* _YOUR TASK_: Every line below from the one containing "Task: Click the info" through the one containing "Task: Select the text annotation tool" must be transcribed exactly. Omit all lines outside that stretch.

[Stored items]
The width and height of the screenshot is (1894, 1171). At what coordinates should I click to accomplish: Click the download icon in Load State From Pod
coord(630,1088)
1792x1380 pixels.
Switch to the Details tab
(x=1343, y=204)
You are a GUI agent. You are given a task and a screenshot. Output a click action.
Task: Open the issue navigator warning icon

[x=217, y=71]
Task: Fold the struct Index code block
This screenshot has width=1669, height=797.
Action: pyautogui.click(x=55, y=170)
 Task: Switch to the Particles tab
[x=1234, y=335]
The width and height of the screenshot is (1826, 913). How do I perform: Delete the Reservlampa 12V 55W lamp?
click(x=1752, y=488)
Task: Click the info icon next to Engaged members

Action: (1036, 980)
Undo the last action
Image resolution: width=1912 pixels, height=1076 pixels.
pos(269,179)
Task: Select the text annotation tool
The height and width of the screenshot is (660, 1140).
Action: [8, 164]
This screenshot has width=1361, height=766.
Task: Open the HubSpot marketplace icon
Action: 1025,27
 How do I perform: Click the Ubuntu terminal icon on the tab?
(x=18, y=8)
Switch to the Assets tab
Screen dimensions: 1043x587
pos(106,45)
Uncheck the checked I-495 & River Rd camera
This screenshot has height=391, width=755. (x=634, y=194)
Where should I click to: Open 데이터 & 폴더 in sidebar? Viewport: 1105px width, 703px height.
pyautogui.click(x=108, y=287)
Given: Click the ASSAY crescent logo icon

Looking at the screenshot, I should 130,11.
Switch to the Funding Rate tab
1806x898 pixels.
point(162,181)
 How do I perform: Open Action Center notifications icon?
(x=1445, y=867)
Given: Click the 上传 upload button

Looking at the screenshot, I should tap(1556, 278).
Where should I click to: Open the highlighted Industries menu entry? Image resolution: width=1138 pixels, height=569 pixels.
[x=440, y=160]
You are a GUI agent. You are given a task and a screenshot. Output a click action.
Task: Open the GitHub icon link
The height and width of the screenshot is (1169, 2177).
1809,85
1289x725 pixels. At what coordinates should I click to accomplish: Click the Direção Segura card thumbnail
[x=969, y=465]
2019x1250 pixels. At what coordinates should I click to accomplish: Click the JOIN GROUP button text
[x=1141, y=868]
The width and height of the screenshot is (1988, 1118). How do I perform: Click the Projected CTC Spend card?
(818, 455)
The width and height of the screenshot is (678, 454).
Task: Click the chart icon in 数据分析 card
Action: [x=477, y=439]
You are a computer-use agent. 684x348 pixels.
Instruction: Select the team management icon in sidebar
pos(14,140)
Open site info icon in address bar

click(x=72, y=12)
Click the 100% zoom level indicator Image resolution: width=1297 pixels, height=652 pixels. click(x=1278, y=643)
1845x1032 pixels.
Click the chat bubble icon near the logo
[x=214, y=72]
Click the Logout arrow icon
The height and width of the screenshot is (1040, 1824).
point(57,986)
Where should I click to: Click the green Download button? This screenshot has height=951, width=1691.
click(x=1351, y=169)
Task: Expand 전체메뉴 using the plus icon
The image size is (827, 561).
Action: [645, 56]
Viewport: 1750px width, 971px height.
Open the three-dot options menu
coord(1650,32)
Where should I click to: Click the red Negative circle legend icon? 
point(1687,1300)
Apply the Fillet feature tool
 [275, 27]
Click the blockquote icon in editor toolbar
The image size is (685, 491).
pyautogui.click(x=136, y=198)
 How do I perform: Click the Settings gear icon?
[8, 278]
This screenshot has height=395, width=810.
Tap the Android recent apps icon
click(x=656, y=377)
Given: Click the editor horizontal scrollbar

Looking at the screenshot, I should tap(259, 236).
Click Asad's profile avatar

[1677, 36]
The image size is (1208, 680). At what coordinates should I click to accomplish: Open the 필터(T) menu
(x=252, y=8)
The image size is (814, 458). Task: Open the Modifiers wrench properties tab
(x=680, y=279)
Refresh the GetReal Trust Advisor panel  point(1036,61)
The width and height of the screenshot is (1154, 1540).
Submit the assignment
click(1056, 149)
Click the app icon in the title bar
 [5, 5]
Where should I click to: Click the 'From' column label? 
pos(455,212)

* _RESULT_:
Task: Click the info icon next to Engaged members

Action: (1036, 980)
Undo the last action
Image resolution: width=1912 pixels, height=1076 pixels.
pos(269,179)
Task: Select the text annotation tool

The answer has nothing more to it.